Age 64, retired CS Prof, PhD Math '65, 2 kids in their 30s, married
the third time, happy this time, (15 years) musician (double bass)
community orch, some attempted solo work. LOTS of cats.

Computing began in 1957 with an IBM 650 borrowed for use by students
night by Math and Stat Depts from the Dairy Herd Improvement
Association at NCState, using SOAP, ForTransIT.
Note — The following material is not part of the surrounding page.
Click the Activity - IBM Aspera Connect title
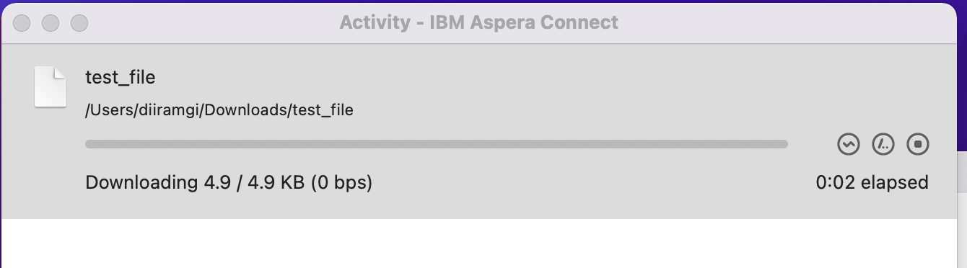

I messed wtih fortran and basic over the years, then CS program
started here in '78, I moved from math. There were retread CS
courses at UTKnoxville in '82
 
Since them I have been teaching CS courses, and doing large amounts
of reading to catch up and stay up.

Dept acquired UNIX machines in 86, SysV.2 on 3b2 400s, SysV.4 in '92
on EISA 486 33's, Linux since 93: raw linux, then SLS then
Slackware, Debian since 0.93. Ought to be an expert, but I had
expert help from some friends, (Jim Bray mostly) and I spend too
much time practicing that bass and writing books, reviewing texts
and manuscripts on C++ to get really good at Linux, Debian in
particular.

Without this list and the help from you guys, I'd be less well off
here. Thanks.


--David
David Teague, [EMAIL PROTECTED]
Debian GNU/Linux Because software support is free, timely,
                 useful, technically accurate, and friendly.